How To Teach “Stay”–focusing on duration

How To Teach “Stay”–focusing on duration

Whenever we are training any behavior, but most particularly with stay, we need to think about the “3 D’s.”  Duration–how long can the dog do the behavior.  Distance–how far away can you be and your dog still do the behavior. Distraction–can your dog perform the behavior with distractions (can they do the behavior if I’m throwing handfuls of kibble at them?).

There are many behaviors where we work on the three D’s in a more fluid fashion but we do generally build duration, then add distractions and distance.  With Stay, I take a pretty methodical approach to the behavior and work on each D individually to build strong foundations. I have found that if there is a very very solid foundation of stay, it makes it so much easier to increase the difficulty.  When dogs are rushed through the “boring” basics, their behavior tends to break down at some point because the weak foundation starts to falter.

When I first introduce stay, I always start with just duration.  The only “distraction” I start adding early on is breaking eye contact with the dog and looking away once I start getting to about 5 seconds.  Other than that (and whatever may be happening in the low distraction environment), I focus solely on building up the duration.  I’ve found that it makes it so much easier to add distance and distractions when the dog has a really substantial duration.

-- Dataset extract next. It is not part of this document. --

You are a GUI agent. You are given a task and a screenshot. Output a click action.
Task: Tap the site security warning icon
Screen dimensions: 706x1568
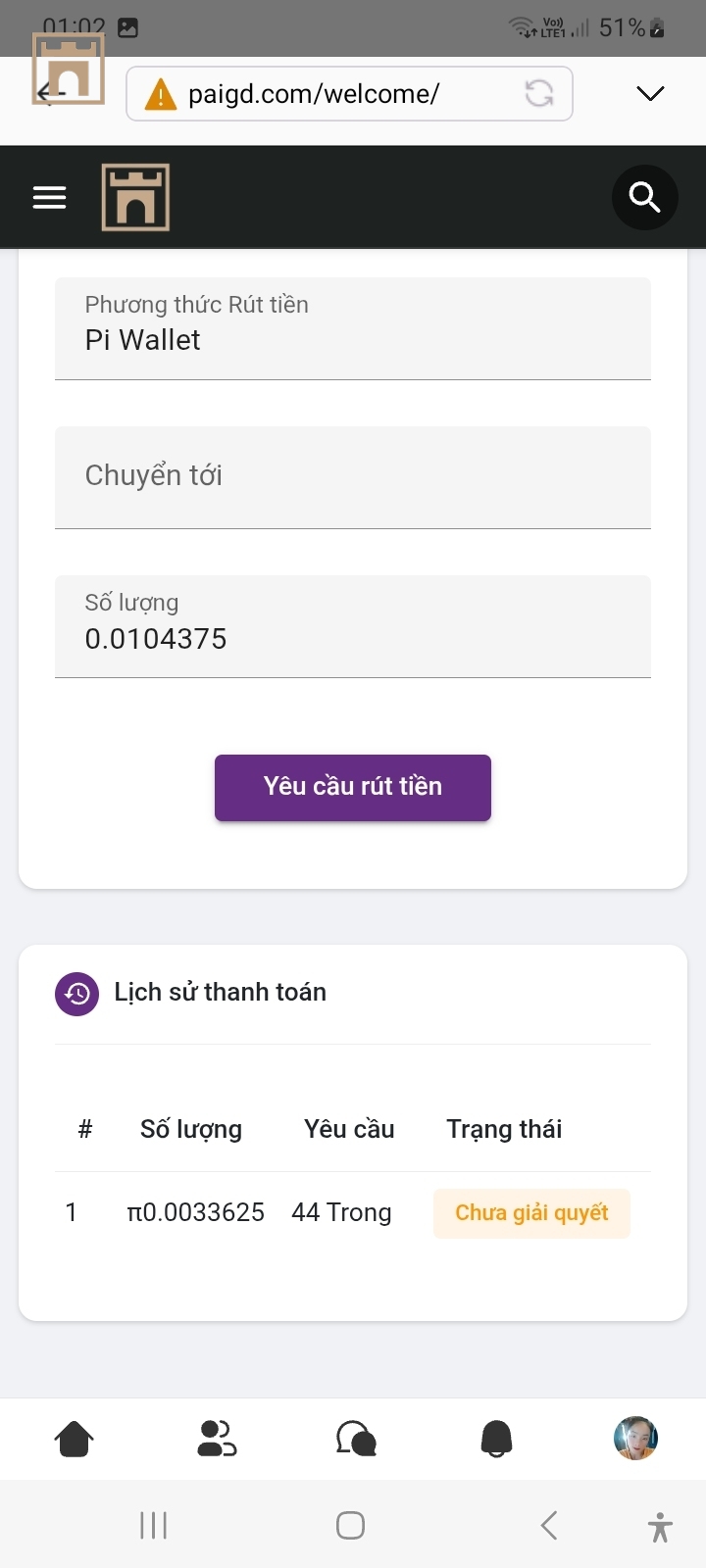click(160, 95)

The boring beginning stage that people often neglect and skip over or neglect is a ridiculously important step in teaching a rock solid stay.  When we teach stay we are actually teaching two behaviors.  One behavior means “do not move” and the second behavior means “okay, get up and move.”  This “get up and move” cue is called a “release word” and it signifies to the dog that the stay is over and they are allowed to get up and move.  IF a handler does not teach a release word, how does the dog know when he is allowed to move?  What generally happens is that the handler thinks the dog understands the behavior because the dog will stay for 30 seconds while the handler moves around or what not but there will come a point–and it’s often an issue of duration–that the dog says “that was long enough, I can get up now.”  If you aren’t consistently telling the dog when the behavior is over, the dog is making the choice to get up himself so in his mind stay mean “do not move for a while….but after a bit I can get up.”  I want my dogs to have the understand of stay of “do not move until mom says that magic word.”

The concept of a release word can also be used to bypass the need to teach a stay.  You can teach your dog that the “stay” is implied when you cue them into a position.  Sit can mean “stay seated until I tell you otherwise”–no need to add “stay” if your dog has a conceptual understanding that sit means get into the position and stay there until released.  I actually really like this method, and initially taught Shayne in this manner.  My problem was that I after bringing Rio into the house, I got lazy about remembering to always release her from a sit or a down.  If you choose to make stay a default, you must remember to release your dog from every sit and down that you cue and I lost that commitment when dealing with a puppy in the house.  I did really like the results I had using this method with Shayne  though–it was simply MY failings that made me change to use a stay.  IF you want to teach this way, you follow the same steps but omit the stay signal.  You will cue the sit or the down, count the duration, reward, and then release.


Here’s a video showing you the steps I use to teaching stay focusing on duration (and teaching the release word).


Always remember, if your dog fails more than 1 of the 5 repetitions, do no move on.  Go back down to the time they were last successful and start there and work your way back up.  With my PERSONAL dogs, I add 1 second at a time until I get to 30 seconds–that way I have done an absolute minimum of 150 repetitions of stay and release.  Once we are at 30 seconds, I will add a few seconds at a time (no more than 3)–again, I want lots of repetitions to build a really strong conceptual understanding of “do not move until I hear that special word” because it creates a stronger foundation that is less likely to break down later when I need her to do a long stay with lots of distractions.